Exercise goal: Reproduce the listing, starting at the line that has "Given: Click the Widget ID input field" and stopping after the line that has "Looking at the". Leave the pictures out.

[begin Data provided]

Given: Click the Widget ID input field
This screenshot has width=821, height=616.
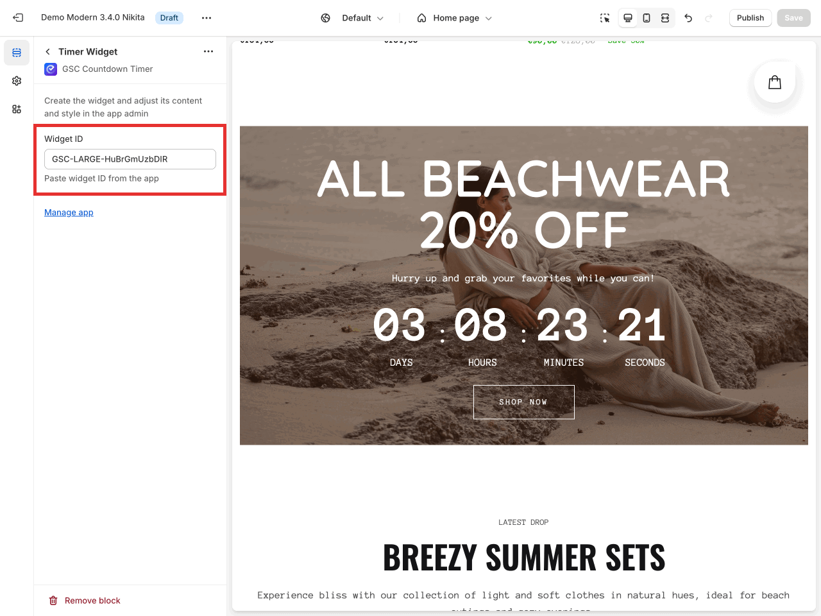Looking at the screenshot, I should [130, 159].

[end Data provided]
[begin Data provided]

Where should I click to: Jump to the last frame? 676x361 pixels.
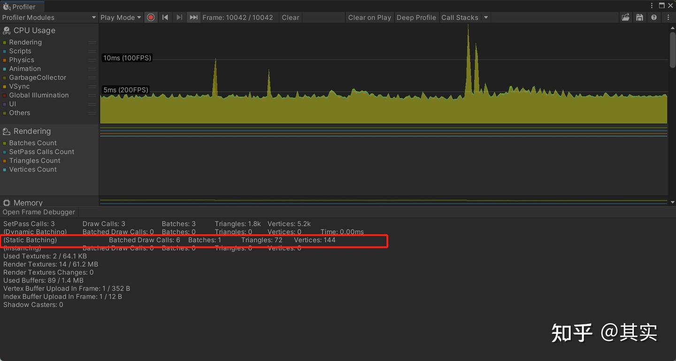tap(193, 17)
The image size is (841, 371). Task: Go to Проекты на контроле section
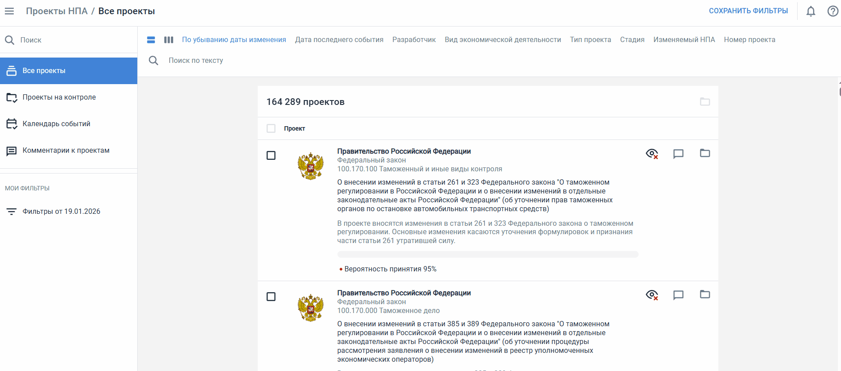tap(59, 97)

[end Data provided]
[begin Data provided]

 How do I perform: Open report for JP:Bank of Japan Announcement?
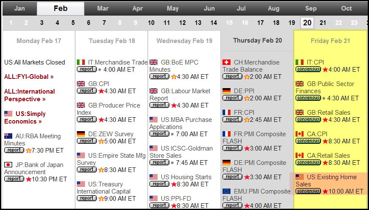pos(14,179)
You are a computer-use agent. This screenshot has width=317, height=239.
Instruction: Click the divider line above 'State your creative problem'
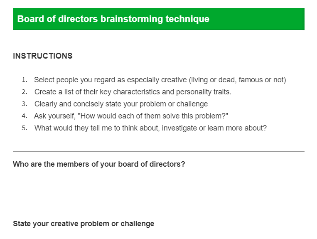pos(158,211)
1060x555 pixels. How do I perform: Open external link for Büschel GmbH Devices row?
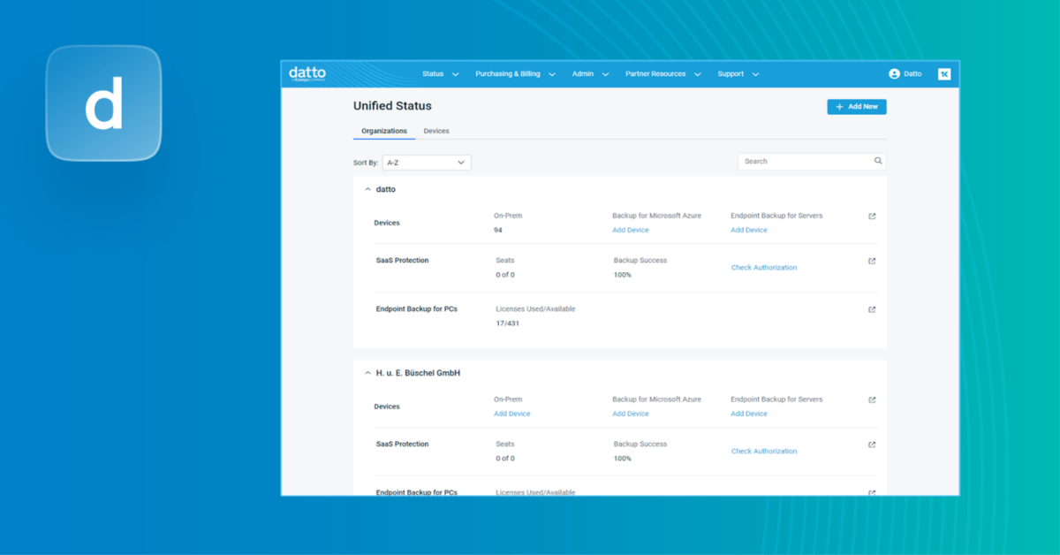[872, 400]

[end Data provided]

Written answer:
Given: Click the Widget ID input field
This screenshot has width=821, height=616.
Looking at the screenshot, I should [130, 159].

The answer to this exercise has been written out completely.